What If My Parent Doesn't Want to Talk About Dying at All?
This is one of the most challenging situations families face, and I want you to know that your parent's reluctance to discuss their mortality doesn't mean they're in denial or that you're failing them. Over the years I've learned that there are many valid reasons why someone might choose not to engage in explicit conversations about death.
Some people cope with terminal illness by focusing intensely on living rather than dying. They pour their energy into each day's possibilities rather than dwelling on future limitations. This isn't necessarily avoidance—it might be their most effective strategy for maintaining hope and dignity. Respecting this approach can be one of the most loving things you do.
I've worked with patients who've said, "I know what's happening to me, but talking about it takes away from the time I have left." For them, discussions about death feel like time stolen from life.
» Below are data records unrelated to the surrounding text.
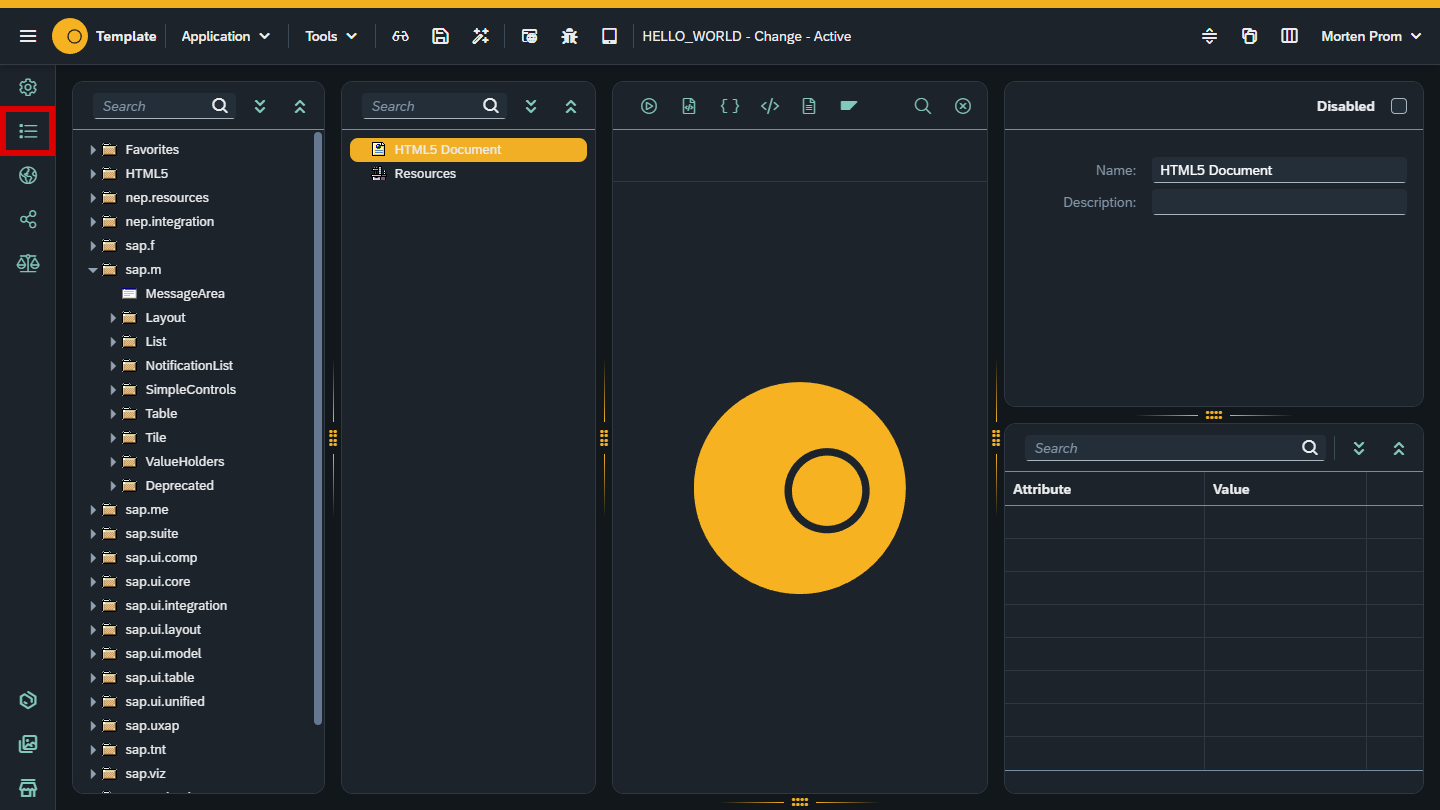Viewport: 1440px width, 810px height.
Task: Click the Save icon in top toolbar
Action: (x=440, y=36)
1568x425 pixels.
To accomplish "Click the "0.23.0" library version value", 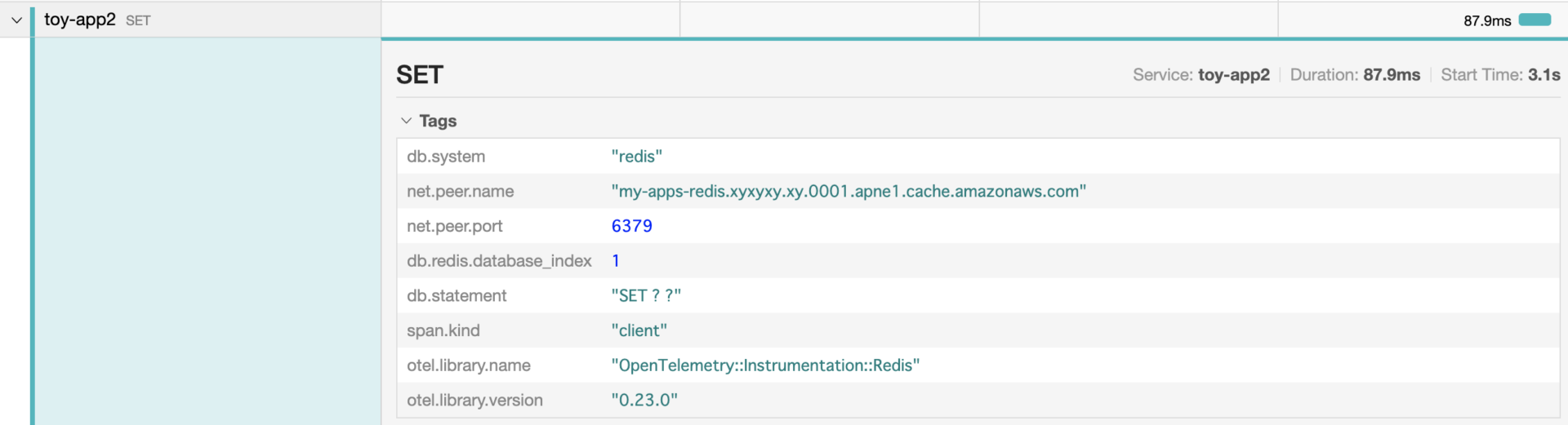I will point(644,401).
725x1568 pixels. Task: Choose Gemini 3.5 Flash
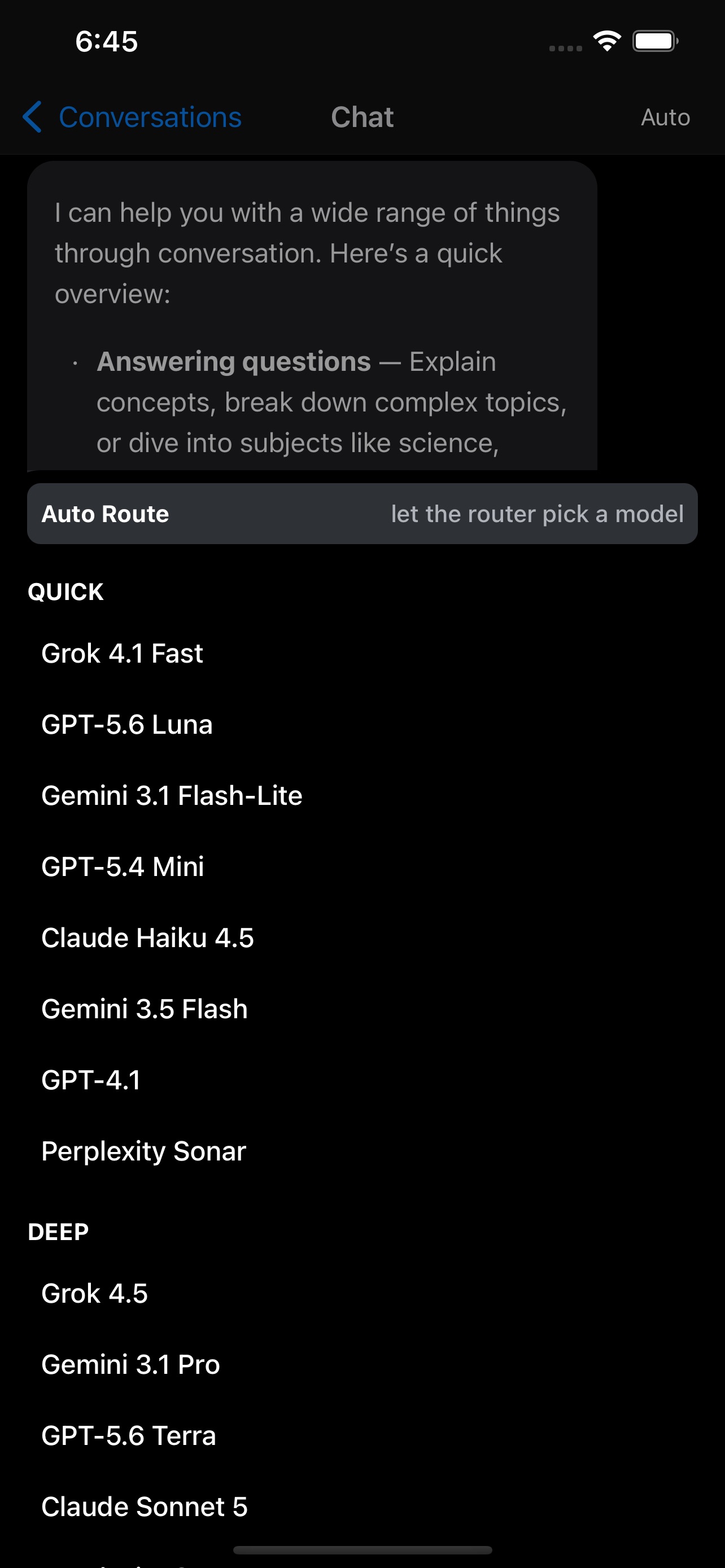point(362,1009)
They'd rather spend their energy on meaningful activities, relationships, and experiences than on planning for an event they can't control anyway.
Others avoid these conversations because they're protecting their loved ones. They sense that talking about death will upset their family members, so they choose silence as an act of care. If this might be true for your parent, consider whether your own emotional reactions might be discouraging these discussions. Sometimes our discomfort is more obvious than we realize.
Cultural and generational factors also play a significant role. Many older adults were raised with the belief that dwelling on negative possibilities is both unproductive and harmful. Their generation often valued stoicism and moving forward without complaint. For them, not talking about death isn't denial—it's dignity and respect.
The key is learning to distinguish between someone who truly doesn't want to discuss their mortality and someone who's waiting for the right moment or approach. I've found that many "reluctant" patients become more open when they feel emotionally safe and when conversations are approached indirectly.
Instead of forcing discussions about death, focus on what your parent does want to talk about. Ask about their childhood, their proudest moments, their hopes for the family's future. These conversations often contain implicit messages about their values, fears, and wishes. Hanging in for these “less morbid” discussions also shows your parent that it’s safe to talk and may lead to discussions about more difficult topics.
Pay attention to non-verbal communication as well. Your parent might not want to say "I'm dying," but they might increase their expressions of love, spend more time organizing their belongings, or show heightened interest in family photographs and stories. These behaviors often communicate what words cannot.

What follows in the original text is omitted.